You have to decide what you’re really aiming for. A “low power” arduino aimed specifically at battery operation would be a good thing, but replacing the regulator is not all that you’d want to do, and the design would/should probably look different for a “longest possible operation of a low power circuit from 4AA batteries” than it would for a “I really need 1A@5V for the rest of my 12V car project.”)

When you hook up 5 or 6 sensors to it it starts to chew current. Also if you are stepping down 12V to 5V using AMS1117 you are looking at at at most 42% efficiency.

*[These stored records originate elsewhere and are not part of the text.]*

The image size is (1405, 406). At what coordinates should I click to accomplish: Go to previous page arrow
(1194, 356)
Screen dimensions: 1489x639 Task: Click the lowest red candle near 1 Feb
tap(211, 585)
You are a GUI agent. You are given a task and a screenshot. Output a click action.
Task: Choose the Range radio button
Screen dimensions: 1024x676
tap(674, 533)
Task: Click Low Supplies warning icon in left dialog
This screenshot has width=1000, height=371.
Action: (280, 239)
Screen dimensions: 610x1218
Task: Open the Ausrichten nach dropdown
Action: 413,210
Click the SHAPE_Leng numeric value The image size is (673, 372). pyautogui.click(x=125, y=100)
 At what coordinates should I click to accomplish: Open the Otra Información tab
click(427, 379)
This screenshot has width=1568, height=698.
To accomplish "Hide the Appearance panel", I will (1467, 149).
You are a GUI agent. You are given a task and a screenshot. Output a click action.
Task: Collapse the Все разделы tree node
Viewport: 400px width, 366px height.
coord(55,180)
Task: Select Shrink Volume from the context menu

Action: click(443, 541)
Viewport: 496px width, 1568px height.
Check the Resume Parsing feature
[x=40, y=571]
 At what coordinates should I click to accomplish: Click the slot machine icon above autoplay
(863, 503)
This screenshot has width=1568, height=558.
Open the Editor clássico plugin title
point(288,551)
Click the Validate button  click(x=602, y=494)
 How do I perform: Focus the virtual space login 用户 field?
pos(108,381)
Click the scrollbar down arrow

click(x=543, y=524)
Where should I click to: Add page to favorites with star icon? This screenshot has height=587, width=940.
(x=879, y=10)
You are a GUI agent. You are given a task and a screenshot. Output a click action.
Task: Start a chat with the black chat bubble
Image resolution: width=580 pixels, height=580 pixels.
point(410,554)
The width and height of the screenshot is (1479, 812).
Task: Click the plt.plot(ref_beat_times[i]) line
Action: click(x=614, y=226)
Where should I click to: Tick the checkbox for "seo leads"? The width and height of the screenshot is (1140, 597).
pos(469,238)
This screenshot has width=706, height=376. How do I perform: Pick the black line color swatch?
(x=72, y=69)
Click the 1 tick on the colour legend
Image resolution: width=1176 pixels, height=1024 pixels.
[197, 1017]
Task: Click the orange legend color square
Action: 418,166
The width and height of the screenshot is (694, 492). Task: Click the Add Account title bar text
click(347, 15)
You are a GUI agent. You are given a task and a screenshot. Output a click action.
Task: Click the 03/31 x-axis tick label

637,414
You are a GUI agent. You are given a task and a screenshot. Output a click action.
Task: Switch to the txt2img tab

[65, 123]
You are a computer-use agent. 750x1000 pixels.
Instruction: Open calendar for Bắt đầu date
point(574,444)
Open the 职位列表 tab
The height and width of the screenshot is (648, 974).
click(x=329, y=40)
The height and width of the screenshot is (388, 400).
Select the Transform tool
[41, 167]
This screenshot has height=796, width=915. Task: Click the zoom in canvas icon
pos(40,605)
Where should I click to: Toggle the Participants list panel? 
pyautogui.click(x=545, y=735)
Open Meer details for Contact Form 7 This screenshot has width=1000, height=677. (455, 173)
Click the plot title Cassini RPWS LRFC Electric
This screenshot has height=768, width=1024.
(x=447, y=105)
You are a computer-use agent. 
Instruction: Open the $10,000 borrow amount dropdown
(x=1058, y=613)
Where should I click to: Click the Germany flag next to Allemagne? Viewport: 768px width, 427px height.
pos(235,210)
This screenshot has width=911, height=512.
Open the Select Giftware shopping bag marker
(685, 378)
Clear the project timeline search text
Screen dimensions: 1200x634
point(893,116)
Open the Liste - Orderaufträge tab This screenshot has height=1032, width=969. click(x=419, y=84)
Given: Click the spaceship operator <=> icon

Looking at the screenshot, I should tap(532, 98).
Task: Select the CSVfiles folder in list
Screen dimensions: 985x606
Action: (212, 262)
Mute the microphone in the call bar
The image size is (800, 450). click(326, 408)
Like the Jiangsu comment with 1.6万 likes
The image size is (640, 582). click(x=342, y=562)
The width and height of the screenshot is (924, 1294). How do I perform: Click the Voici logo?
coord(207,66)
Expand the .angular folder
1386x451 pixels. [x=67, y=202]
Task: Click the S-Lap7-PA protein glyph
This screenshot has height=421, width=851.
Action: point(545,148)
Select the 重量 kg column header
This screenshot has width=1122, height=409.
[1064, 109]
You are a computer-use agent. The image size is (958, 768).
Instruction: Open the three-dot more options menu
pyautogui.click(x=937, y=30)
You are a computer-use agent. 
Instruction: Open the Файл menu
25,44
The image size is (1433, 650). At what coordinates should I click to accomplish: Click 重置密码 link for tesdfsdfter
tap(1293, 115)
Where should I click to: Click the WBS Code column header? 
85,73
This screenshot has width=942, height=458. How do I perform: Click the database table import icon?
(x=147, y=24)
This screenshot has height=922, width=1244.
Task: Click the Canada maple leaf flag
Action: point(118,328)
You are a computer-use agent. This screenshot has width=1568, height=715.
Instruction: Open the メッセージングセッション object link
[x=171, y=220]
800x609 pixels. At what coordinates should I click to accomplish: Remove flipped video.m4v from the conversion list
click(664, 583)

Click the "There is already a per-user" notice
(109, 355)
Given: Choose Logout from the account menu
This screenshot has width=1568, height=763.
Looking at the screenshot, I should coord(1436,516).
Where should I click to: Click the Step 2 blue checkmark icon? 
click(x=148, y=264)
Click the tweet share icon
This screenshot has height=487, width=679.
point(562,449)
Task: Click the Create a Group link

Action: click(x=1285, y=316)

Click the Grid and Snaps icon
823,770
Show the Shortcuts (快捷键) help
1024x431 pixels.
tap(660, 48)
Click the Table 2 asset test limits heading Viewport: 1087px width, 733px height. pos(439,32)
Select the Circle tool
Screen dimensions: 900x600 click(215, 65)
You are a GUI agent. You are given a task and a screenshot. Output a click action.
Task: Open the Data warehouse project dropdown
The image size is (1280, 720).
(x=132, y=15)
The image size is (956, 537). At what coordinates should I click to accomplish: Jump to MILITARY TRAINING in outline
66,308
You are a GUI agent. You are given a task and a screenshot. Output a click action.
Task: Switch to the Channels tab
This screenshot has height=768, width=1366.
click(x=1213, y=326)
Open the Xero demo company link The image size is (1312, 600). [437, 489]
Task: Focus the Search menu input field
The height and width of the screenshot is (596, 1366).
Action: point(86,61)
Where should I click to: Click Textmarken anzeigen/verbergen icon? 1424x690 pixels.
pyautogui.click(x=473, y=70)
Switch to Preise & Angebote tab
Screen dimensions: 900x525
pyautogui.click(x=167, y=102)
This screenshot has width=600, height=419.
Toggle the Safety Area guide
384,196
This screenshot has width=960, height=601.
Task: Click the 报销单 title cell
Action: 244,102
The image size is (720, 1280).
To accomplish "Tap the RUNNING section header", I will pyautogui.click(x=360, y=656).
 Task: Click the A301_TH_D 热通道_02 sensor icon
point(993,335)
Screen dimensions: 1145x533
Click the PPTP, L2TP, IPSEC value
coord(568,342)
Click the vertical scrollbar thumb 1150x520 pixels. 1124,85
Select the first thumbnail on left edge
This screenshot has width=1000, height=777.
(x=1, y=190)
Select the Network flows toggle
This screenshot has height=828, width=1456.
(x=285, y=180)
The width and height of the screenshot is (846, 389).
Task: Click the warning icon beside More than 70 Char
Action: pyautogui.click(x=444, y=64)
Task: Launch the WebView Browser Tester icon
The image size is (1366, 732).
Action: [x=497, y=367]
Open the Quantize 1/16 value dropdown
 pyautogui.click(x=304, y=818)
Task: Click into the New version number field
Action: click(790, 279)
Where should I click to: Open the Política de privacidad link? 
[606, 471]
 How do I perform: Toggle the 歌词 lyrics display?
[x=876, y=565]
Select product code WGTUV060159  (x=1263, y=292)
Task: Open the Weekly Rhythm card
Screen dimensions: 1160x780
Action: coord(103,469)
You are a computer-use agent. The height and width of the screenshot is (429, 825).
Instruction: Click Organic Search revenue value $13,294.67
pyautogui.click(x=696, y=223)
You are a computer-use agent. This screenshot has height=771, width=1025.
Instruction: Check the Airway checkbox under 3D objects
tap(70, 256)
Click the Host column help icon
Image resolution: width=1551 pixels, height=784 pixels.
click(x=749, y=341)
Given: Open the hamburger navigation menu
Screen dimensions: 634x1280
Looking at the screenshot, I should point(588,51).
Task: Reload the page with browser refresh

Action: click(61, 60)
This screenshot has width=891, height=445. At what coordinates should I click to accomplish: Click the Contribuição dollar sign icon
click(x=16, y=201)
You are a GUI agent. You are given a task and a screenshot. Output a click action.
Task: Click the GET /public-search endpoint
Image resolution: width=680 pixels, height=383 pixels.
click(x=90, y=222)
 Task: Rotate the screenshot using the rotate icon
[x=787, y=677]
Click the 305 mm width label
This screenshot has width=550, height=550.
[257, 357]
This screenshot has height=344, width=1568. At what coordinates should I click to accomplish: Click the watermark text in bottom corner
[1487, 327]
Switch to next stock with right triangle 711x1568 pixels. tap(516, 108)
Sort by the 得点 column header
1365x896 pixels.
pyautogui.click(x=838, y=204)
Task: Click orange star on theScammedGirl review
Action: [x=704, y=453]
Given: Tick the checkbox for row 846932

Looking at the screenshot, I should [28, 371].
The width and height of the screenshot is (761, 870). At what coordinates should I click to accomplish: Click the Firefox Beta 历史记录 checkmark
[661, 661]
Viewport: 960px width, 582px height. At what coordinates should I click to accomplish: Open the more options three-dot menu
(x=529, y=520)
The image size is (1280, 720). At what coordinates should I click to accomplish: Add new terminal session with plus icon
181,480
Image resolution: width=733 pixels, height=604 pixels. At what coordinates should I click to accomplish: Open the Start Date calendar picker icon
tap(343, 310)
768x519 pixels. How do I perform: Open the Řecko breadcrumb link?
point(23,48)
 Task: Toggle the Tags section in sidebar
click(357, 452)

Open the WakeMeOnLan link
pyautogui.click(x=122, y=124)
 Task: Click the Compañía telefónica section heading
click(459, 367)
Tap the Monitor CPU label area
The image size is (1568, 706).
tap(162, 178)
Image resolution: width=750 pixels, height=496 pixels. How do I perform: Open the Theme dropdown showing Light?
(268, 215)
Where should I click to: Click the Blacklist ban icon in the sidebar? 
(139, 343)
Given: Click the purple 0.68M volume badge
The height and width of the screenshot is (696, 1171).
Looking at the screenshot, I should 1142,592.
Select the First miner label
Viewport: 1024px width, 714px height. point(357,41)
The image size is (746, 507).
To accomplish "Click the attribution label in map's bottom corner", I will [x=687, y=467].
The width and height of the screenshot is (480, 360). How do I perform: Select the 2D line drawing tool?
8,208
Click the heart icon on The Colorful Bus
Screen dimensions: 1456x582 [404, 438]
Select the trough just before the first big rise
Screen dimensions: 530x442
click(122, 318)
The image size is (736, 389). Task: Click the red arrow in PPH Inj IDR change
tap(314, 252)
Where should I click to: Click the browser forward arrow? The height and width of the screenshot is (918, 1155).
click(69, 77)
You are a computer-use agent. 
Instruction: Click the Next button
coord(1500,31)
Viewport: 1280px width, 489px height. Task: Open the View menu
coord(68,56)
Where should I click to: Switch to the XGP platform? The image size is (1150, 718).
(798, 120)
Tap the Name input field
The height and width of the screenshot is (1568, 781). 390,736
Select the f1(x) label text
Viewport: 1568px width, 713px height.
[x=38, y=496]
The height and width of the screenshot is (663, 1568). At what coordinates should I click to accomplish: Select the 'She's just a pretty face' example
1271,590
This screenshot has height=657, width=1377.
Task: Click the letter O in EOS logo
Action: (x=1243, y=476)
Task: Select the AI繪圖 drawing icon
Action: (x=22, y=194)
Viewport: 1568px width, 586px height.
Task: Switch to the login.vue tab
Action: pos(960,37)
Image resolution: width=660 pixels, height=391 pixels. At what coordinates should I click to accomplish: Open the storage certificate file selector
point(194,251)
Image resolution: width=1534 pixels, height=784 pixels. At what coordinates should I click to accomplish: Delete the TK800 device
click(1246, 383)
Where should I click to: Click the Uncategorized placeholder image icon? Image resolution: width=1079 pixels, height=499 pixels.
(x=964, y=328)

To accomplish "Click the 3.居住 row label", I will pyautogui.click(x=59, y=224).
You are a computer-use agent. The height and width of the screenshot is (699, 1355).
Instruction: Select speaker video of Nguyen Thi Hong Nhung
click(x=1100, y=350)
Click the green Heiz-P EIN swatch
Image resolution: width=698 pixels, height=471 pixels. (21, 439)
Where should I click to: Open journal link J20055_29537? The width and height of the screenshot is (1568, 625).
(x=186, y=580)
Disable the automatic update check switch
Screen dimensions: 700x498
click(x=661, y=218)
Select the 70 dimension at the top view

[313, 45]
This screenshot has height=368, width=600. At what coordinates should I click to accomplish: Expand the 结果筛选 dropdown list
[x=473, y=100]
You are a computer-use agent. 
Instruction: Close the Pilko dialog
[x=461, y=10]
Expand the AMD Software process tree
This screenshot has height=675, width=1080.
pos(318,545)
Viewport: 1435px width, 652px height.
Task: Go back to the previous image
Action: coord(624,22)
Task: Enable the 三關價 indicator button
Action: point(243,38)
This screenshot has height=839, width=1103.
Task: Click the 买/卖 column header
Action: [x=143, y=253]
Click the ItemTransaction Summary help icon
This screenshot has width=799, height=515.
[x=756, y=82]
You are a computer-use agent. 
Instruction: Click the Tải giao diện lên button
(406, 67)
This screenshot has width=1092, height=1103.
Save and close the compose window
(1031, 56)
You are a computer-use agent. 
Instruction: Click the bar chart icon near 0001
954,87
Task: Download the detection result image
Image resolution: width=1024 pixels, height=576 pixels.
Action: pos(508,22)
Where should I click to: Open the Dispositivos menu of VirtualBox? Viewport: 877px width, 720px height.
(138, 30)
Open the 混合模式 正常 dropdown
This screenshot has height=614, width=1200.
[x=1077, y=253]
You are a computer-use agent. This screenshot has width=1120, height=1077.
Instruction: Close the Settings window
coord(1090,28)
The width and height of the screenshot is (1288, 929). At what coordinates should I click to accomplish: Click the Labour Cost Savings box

I doubt if there is a buck converter that cannot beat this (including MC34063) Also those buck converters usually have a wider input range than AMS1117: MC34063 can go as high as 40V and LM2597HV-5.0 allows for a 60V input rail.

If I aim to create a battery-operated Arduino clone I would have the 16U2 to double as a boost-buck controller: boost the battery voltage (2.8V-4.2V) up to 5V then buck it to 3.3V for some peripherals. This means I just need to add two MOSFETs - maybe a single AO4606 as it comes with both the PMOS (for the buck) and the NMOS (for the boost)

westfw:
There’s the rub. An LM2597 is more expensive than the ATmega328, and under “typical” usage, isn’t that much more efficient than a linear regulator (switching regulators tend not to be that efficient at low loads, like the <100mA Arduino circuitry. )

You have to decide what you’re really aiming for. A “low power” arduino aimed specifically at battery operation would be a good thing, but replacing the regulator is not all that you’d want to do, and the design would/should probably look different for a “longest possible operation of a low power circuit from 4AA batteries” than it would for a “I really need 1A@5V for the rest of my 12V car project.”)

Found this chip and maybe it can work: ACT4088. This is a step-down converter with 1.4MHz switching frequency (so magnetics involved can be tiny) and a shut down option (so the automatic power switch-over can be replaced with this and an 2N7002.) Maximum current output is 1.5A so more than enough to drive a small motor or two.

BOM for this step-down regulator, which can be duplicated for the 3.3V rail too:

  • ACT4088 controller,
  • SS34 Schottky rectifier
  • 4.7uH 3A high frequency power inductor
  • 220uF 16V tantalum filter capacitor (since it is SMPS output low ESR is critical, and I am giving it 10x capacitance as recommended in the datasheet to reduce ripple)
  • 2x resistors

I’d say definitely this replacement is not useful for lots of projects but indeed useful for many projects with sd card, some network interface (wifi ethernet xbee etc.) then some sensors. Maybe also add a way to shut down 3.3V regulator on board to save power when sleeping. I found that even the smallest 328P arduino (complete with USB), the nano, will consume a good 45mA at 3.3V (2 AA batteries and a boost converter from sparkfun), when the processor is sleeping. My own data logger design shuts off everything (no led indicators) and consumes about 0.4mA on the same AA batteries and same boost converter but the 1117-3.3 is turned off. It’ll run for months on 2 AA.